We will become the architects of health care delivery programs that bring to every citizen of the state the finest health care that society has seen.

img0056.jpgWith these words, Malcolm Moos, the tenth president of the University of Minnesota, celebrated the groundbreaking for Health Sciences Unit A in 1971. Unit A was the first in a series of interconnected facilities designed to integrate interprofessional education and optimize health care delivery. Based on commissioned studies and committee recommendations during the 1960s, health science education was brought together under the newly created administrative body of the Academic Health Center as well as physically in a complex of buildings, tunnels, and skyways.

Also during the groundbreaking ceremony, the Board of Regents charged the newly formed health sciences administration and faculty to remember

It is the Health Sciences facilities which we are here talking about today [that] will be implemented physically by a moral and intellectual commitment to see that all people of our state, those in the inner city and those in the out edges of the state, without regard to the particular circumstance in which they find themselves economically, will have available to them the degree and the facilities of health care which are adequate and appropriate to the dignity which each man has as a human being.

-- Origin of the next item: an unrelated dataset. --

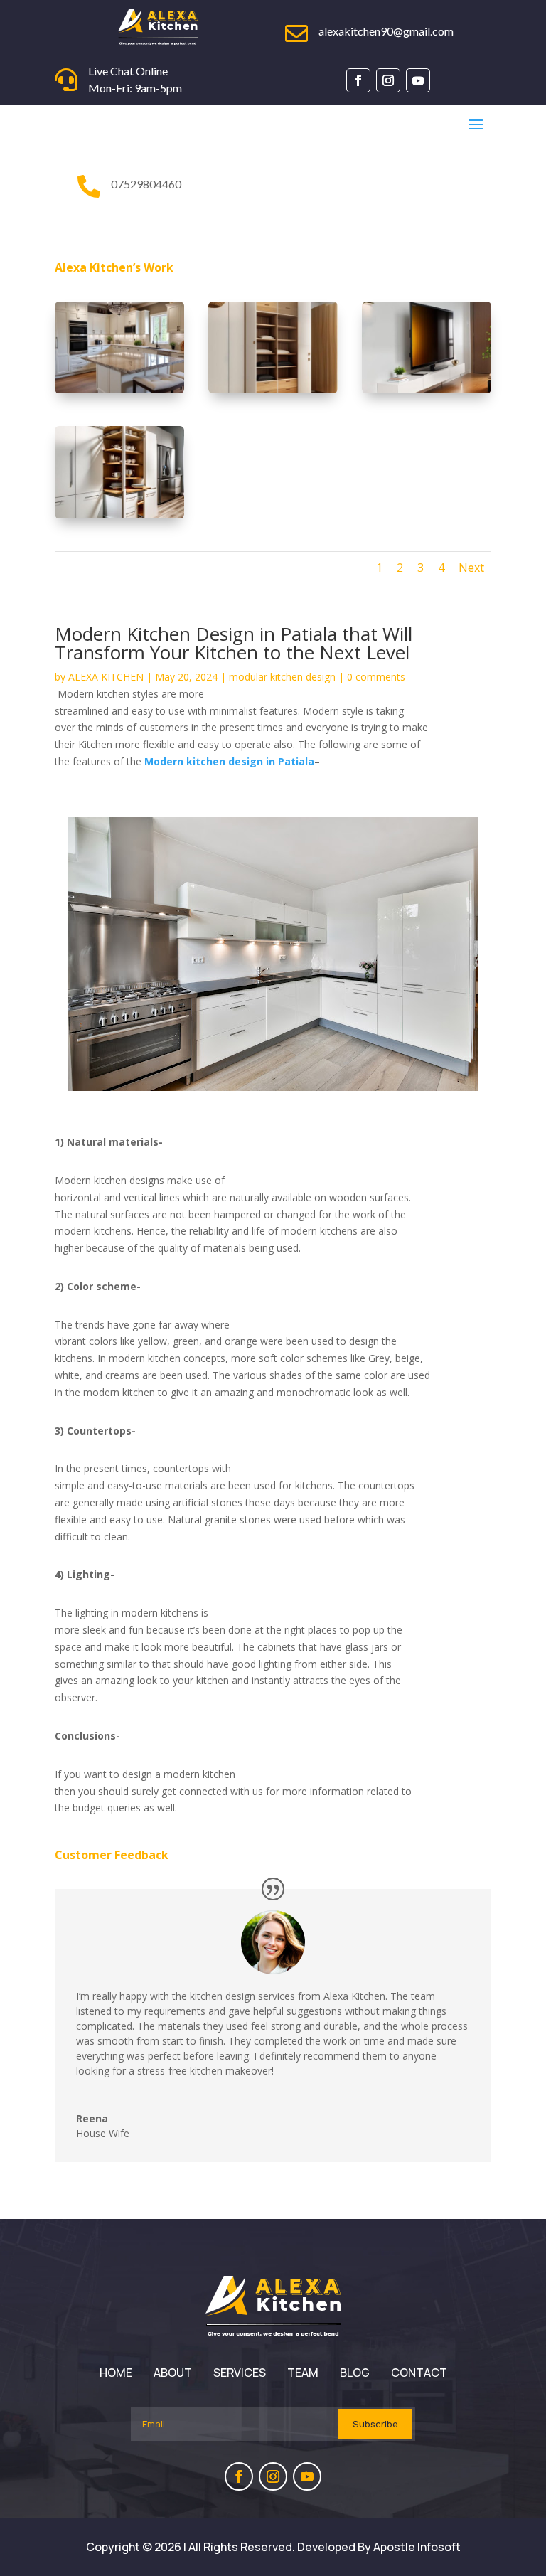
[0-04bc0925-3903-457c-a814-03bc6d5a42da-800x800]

The building was completed in 1973 for a total cost of $45 million and was home to the School of Dentistry, teaching laboratories for basic sciences, and departments from the School of Public Health and the Medical School upon its opening.

In 1983 the University officially changed the name of Health Sciences Unit A to the Malcolm Moos Health Sciences Tower to commemorate President Moos’ commitment to the expansion of the health sciences on campus.